Segment Start: Source records

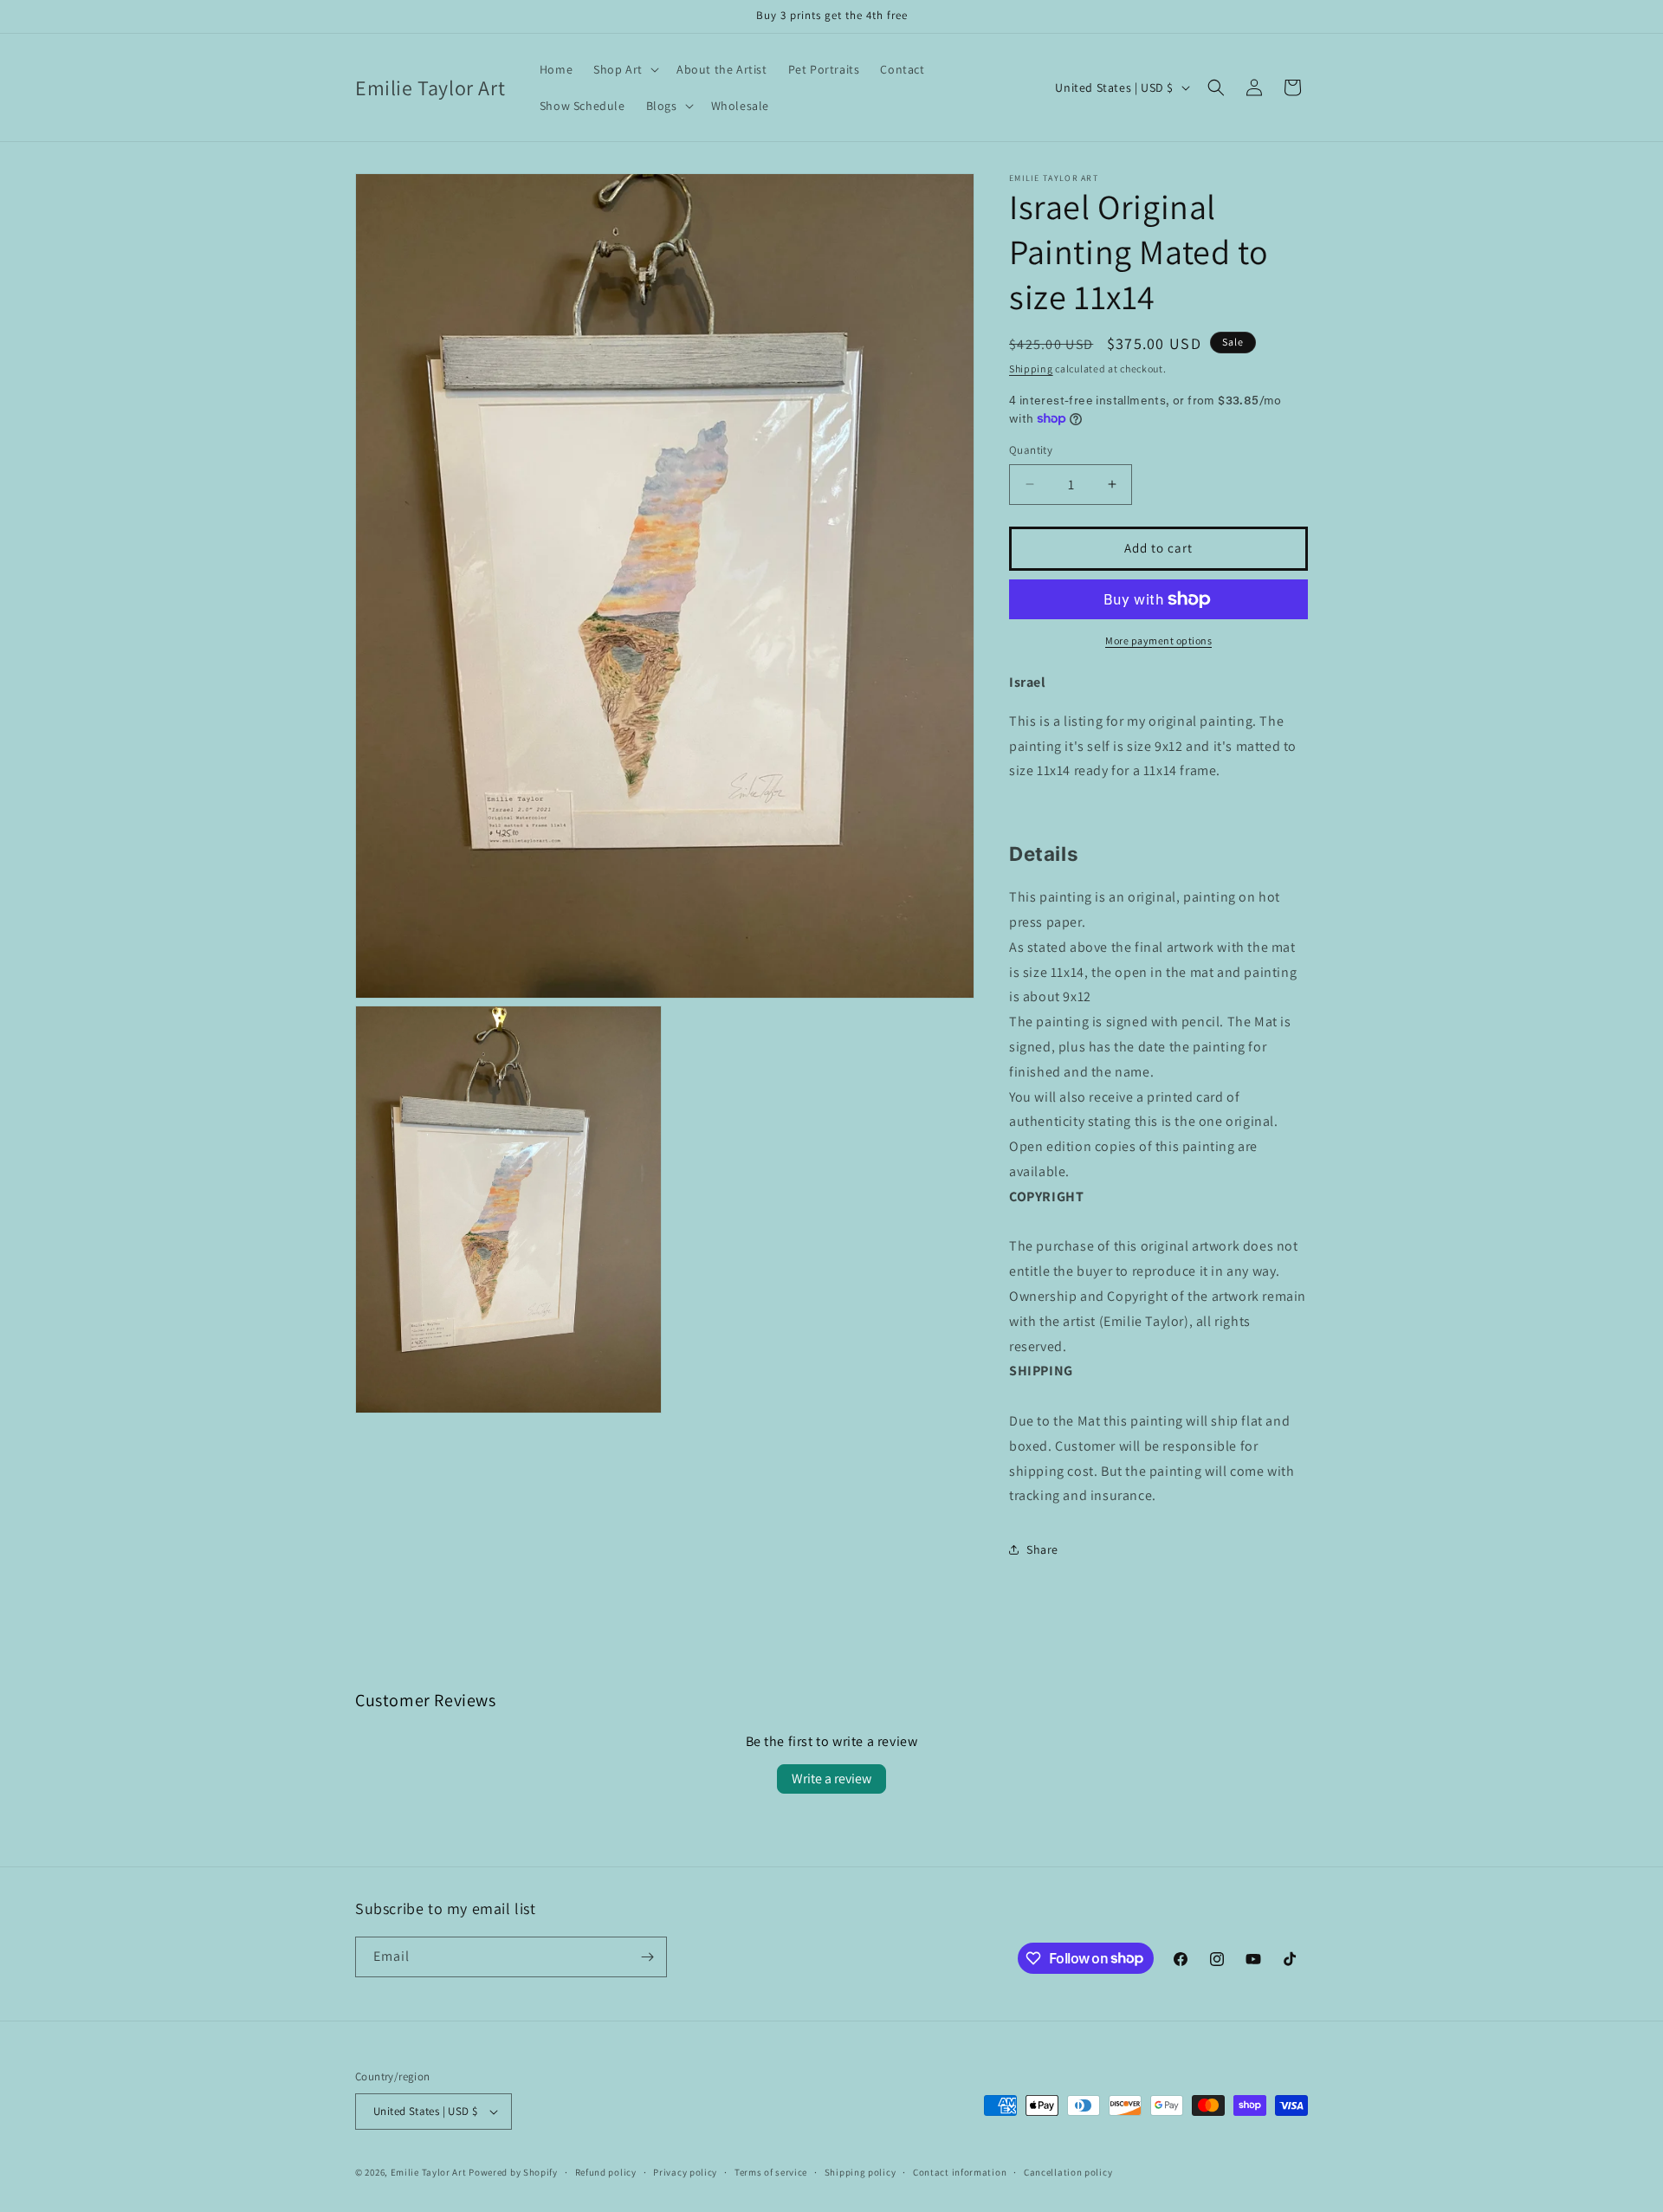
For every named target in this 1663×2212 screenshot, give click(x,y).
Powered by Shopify (513, 2172)
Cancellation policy (1068, 2172)
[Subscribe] (647, 1957)
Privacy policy (685, 2172)
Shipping (1031, 368)
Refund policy (606, 2172)
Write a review (831, 1778)
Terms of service (770, 2172)
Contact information (959, 2172)
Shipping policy (860, 2172)
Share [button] (1042, 1549)
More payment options (1158, 640)
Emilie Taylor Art (429, 2172)
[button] (624, 69)
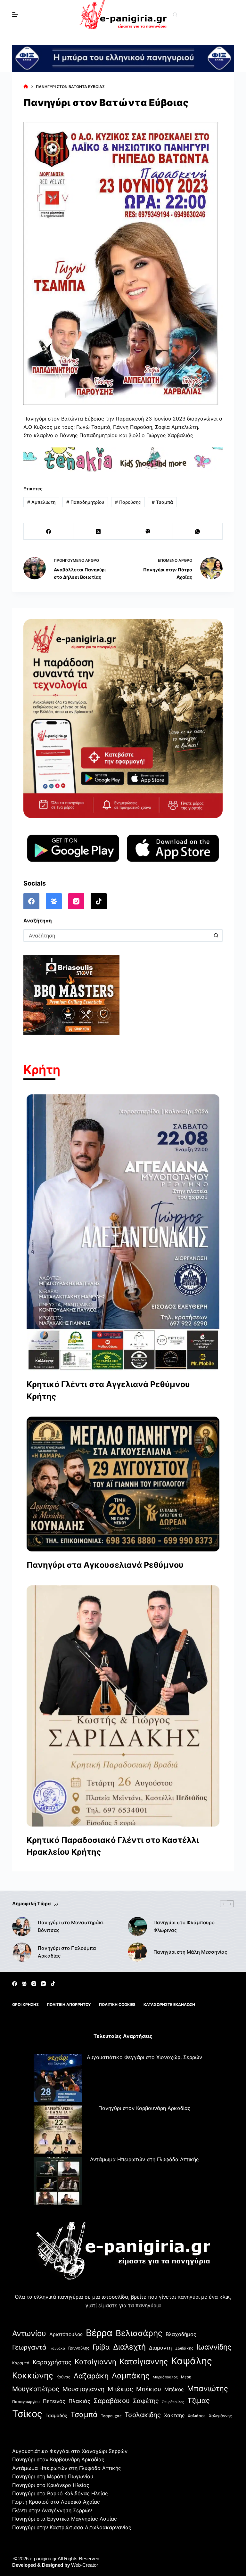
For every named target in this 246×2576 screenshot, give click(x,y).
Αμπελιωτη (41, 502)
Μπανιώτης (207, 2388)
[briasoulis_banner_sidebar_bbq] (71, 994)
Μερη (186, 2377)
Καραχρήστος (52, 2362)
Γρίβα (101, 2347)
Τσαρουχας (111, 2416)
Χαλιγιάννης (220, 2415)
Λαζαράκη (91, 2375)
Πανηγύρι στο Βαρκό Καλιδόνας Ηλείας (60, 2493)
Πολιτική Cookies (117, 2004)
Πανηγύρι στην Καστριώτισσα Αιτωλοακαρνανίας (71, 2527)
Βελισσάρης (139, 2333)
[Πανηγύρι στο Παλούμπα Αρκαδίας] (21, 1952)
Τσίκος (27, 2413)
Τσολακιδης (143, 2415)
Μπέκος (174, 2389)
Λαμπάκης (131, 2375)
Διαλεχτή (129, 2346)
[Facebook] (48, 531)
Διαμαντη (160, 2347)
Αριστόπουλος (66, 2334)
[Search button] (216, 935)
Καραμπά (20, 2362)
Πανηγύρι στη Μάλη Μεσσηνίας (190, 1952)
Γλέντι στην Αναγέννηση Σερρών (52, 2510)
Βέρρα (99, 2332)
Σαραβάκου (112, 2401)
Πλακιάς (79, 2401)
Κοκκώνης (32, 2375)
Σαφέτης (146, 2401)
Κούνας (63, 2377)
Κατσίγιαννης (143, 2361)
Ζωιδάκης (184, 2348)
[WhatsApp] (198, 531)
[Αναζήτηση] (175, 14)
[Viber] (148, 531)
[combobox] (117, 935)
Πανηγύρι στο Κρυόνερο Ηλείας (50, 2485)
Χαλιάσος (197, 2415)
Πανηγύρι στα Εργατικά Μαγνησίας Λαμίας (64, 2518)
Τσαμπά (162, 502)
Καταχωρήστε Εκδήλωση (169, 2004)
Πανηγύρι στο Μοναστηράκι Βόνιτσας (70, 1926)
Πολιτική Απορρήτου (69, 2004)
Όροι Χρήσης (25, 2004)
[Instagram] (76, 901)
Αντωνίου (29, 2333)
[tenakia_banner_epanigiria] (122, 459)
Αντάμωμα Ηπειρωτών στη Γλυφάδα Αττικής (144, 2159)
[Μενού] (15, 14)
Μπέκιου (148, 2388)
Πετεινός (54, 2401)
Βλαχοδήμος (181, 2334)
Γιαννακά (57, 2348)
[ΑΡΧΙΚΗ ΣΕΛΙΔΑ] (25, 87)
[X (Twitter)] (98, 531)
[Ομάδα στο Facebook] (54, 901)
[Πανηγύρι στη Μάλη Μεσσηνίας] (137, 1952)
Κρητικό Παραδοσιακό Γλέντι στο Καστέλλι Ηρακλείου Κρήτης (113, 1846)
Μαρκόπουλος (165, 2377)
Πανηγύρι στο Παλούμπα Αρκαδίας (67, 1952)
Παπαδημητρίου (85, 502)
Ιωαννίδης (213, 2347)
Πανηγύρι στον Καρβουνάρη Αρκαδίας (144, 2108)
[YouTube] (43, 1983)
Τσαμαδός (56, 2415)
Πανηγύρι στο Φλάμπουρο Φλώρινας (184, 1926)
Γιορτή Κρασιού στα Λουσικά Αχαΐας (56, 2501)
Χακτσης (174, 2415)
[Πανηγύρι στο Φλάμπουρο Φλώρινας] (137, 1926)
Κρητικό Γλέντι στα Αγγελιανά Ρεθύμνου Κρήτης (108, 1390)
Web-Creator (84, 2565)
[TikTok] (99, 901)
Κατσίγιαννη (95, 2361)
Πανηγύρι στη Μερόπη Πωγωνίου (52, 2476)
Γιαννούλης (78, 2348)
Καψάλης (191, 2361)
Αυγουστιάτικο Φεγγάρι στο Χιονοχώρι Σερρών (144, 2057)
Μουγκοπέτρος (35, 2389)
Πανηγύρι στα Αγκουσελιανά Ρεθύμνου (105, 1565)
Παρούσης (128, 502)
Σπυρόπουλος (173, 2402)
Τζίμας (198, 2400)
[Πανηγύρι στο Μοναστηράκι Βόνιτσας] (21, 1926)
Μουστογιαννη (83, 2389)
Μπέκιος (120, 2389)
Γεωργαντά (29, 2347)
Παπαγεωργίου (26, 2401)
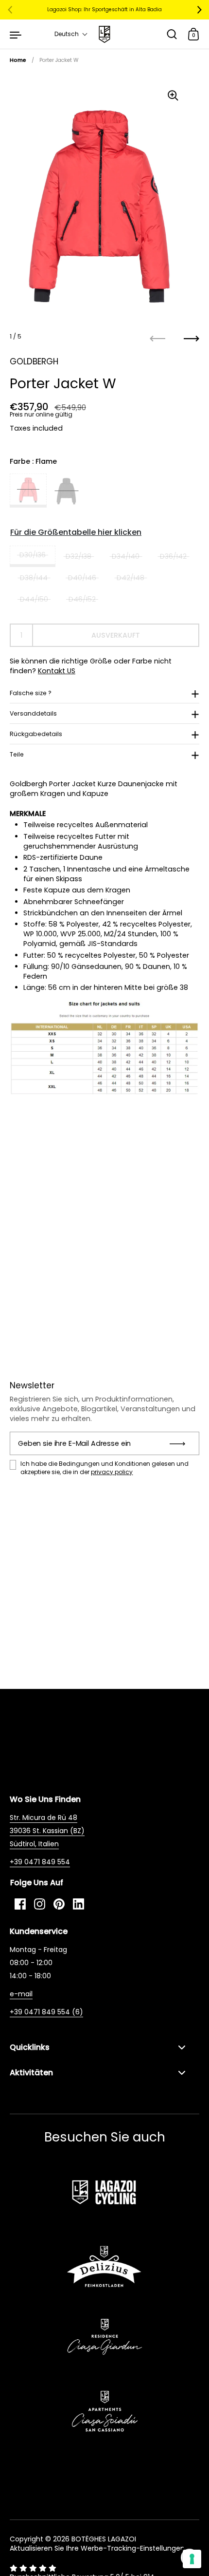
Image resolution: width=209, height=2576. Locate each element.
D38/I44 (34, 578)
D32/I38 (78, 556)
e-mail (21, 1994)
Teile (17, 754)
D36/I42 (173, 556)
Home (18, 60)
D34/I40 (125, 556)
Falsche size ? (31, 693)
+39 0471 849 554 (40, 1862)
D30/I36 (32, 555)
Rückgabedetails (36, 734)
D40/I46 (82, 578)
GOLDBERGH (34, 361)
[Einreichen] (181, 1443)
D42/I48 (130, 578)
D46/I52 (82, 599)
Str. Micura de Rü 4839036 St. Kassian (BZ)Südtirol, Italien (47, 1831)
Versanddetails (33, 713)
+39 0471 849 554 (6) (46, 2012)
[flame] (28, 491)
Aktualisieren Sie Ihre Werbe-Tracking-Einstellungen (97, 2548)
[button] (71, 34)
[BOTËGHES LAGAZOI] (104, 34)
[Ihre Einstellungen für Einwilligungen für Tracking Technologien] (192, 2559)
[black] (66, 491)
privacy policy (112, 1472)
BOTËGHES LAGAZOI (103, 2539)
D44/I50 (34, 599)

Segment End: Source records

→ **Task details**:
A complete and exact copy of the records is required. Exclude the pictures.

→ **Solution to the problem**:
For every named target in this 1663×2212 screenshot, give click(x,y).
Powered by Shopify (513, 2172)
Cancellation policy (1068, 2172)
[Subscribe] (647, 1957)
Privacy policy (685, 2172)
Shipping (1031, 368)
Refund policy (606, 2172)
Write a review (831, 1778)
Terms of service (770, 2172)
Contact information (959, 2172)
Shipping policy (860, 2172)
Share [button] (1042, 1549)
More payment options (1158, 640)
Emilie Taylor Art (429, 2172)
[button] (624, 69)
For every named target in this 246×2576 screenshot, give click(x,y).
Αμπελιωτη (41, 502)
Μπανιώτης (207, 2388)
[briasoulis_banner_sidebar_bbq] (71, 994)
Μερη (186, 2377)
Καραχρήστος (52, 2362)
Γρίβα (101, 2347)
Τσαρουχας (111, 2416)
Χαλιγιάννης (220, 2415)
Λαζαράκη (91, 2375)
Πανηγύρι στο Βαρκό Καλιδόνας Ηλείας (60, 2493)
Πολιτική Cookies (117, 2004)
Πανηγύρι στην Καστριώτισσα Αιτωλοακαρνανίας (71, 2527)
Βελισσάρης (139, 2333)
[Πανηγύρι στο Παλούμπα Αρκαδίας] (21, 1952)
Τσίκος (27, 2413)
Τσολακιδης (143, 2415)
Μπέκος (174, 2389)
Λαμπάκης (131, 2375)
Διαλεχτή (129, 2346)
[Facebook] (48, 531)
Διαμαντη (160, 2347)
Αριστόπουλος (66, 2334)
[Search button] (216, 935)
Καραμπά (20, 2362)
Πανηγύρι στη Μάλη Μεσσηνίας (190, 1952)
Γλέντι στην Αναγέννηση Σερρών (52, 2510)
Βέρρα (99, 2332)
Σαραβάκου (112, 2401)
Πλακιάς (79, 2401)
Κοκκώνης (32, 2375)
Σαφέτης (146, 2401)
Κούνας (63, 2377)
Κατσίγιαννης (143, 2361)
Ζωιδάκης (184, 2348)
[WhatsApp] (198, 531)
[Αναζήτηση] (175, 14)
[Viber] (148, 531)
[combobox] (117, 935)
Πανηγύρι στο Κρυόνερο Ηλείας (50, 2485)
Χαλιάσος (197, 2415)
Πανηγύρι στα Εργατικά Μαγνησίας Λαμίας (64, 2518)
Τσαμπά (162, 502)
Καταχωρήστε Εκδήλωση (169, 2004)
Πανηγύρι στο Μοναστηράκι Βόνιτσας (70, 1926)
Πολιτική Απορρήτου (69, 2004)
Όροι Χρήσης (25, 2004)
[Instagram] (76, 901)
Αντωνίου (29, 2333)
[tenakia_banner_epanigiria] (122, 459)
Αντάμωμα Ηπειρωτών στη Γλυφάδα Αττικής (144, 2159)
[Μενού] (15, 14)
Μπέκιου (148, 2388)
Πετεινός (54, 2401)
Βλαχοδήμος (181, 2334)
Γιαννακά (57, 2348)
[ΑΡΧΙΚΗ ΣΕΛΙΔΑ] (25, 87)
[X (Twitter)] (98, 531)
[Ομάδα στο Facebook] (54, 901)
[Πανηγύρι στη Μάλη Μεσσηνίας] (137, 1952)
Κρητικό Παραδοσιακό Γλέντι στο Καστέλλι Ηρακλείου Κρήτης (113, 1846)
Μαρκόπουλος (165, 2377)
Πανηγύρι στο Παλούμπα Αρκαδίας (67, 1952)
Παπαδημητρίου (85, 502)
Ιωαννίδης (213, 2347)
Πανηγύρι στον Καρβουνάρη Αρκαδίας (144, 2108)
[YouTube] (43, 1983)
Τσαμαδός (56, 2415)
Πανηγύρι στο Φλάμπουρο Φλώρινας (184, 1926)
Γιορτή Κρασιού στα Λουσικά Αχαΐας (56, 2501)
Χακτσης (174, 2415)
[Πανηγύρι στο Φλάμπουρο Φλώρινας] (137, 1926)
Κρητικό Γλέντι στα Αγγελιανά Ρεθύμνου Κρήτης (108, 1390)
Web-Creator (84, 2565)
[TikTok] (99, 901)
Κατσίγιαννη (95, 2361)
Πανηγύρι στη Μερόπη Πωγωνίου (52, 2476)
Γιαννούλης (78, 2348)
Καψάλης (191, 2361)
Αυγουστιάτικο Φεγγάρι στο Χιονοχώρι Σερρών (144, 2057)
Μουγκοπέτρος (35, 2389)
Πανηγύρι στα Αγκουσελιανά Ρεθύμνου (105, 1565)
Παρούσης (128, 502)
Σπυρόπουλος (173, 2402)
Τζίμας (198, 2400)
[Πανηγύρι στο Μοναστηράκι Βόνιτσας] (21, 1926)
Μουστογιαννη (83, 2389)
Μπέκιος (120, 2389)
Γεωργαντά (29, 2347)
Παπαγεωργίου (26, 2401)
Image resolution: width=209, height=2576. Locate each element.
D38/I44 (34, 578)
D32/I38 (78, 556)
e-mail (21, 1994)
Teile (17, 754)
D36/I42 (173, 556)
Home (18, 60)
D34/I40 (125, 556)
Falsche size ? (31, 693)
+39 0471 849 554 (40, 1862)
D30/I36 (32, 555)
Rückgabedetails (36, 734)
D40/I46 (82, 578)
GOLDBERGH (34, 361)
[Einreichen] (181, 1443)
D42/I48 (130, 578)
D46/I52 (82, 599)
Str. Micura de Rü 4839036 St. Kassian (BZ)Südtirol, Italien (47, 1831)
Versanddetails (33, 713)
+39 0471 849 554 (6) (46, 2012)
[flame] (28, 491)
Aktualisieren Sie Ihre Werbe-Tracking-Einstellungen (97, 2548)
[button] (71, 34)
[BOTËGHES LAGAZOI] (104, 34)
[Ihre Einstellungen für Einwilligungen für Tracking Technologien] (192, 2559)
[black] (66, 491)
privacy policy (112, 1472)
BOTËGHES LAGAZOI (103, 2539)
D44/I50 (34, 599)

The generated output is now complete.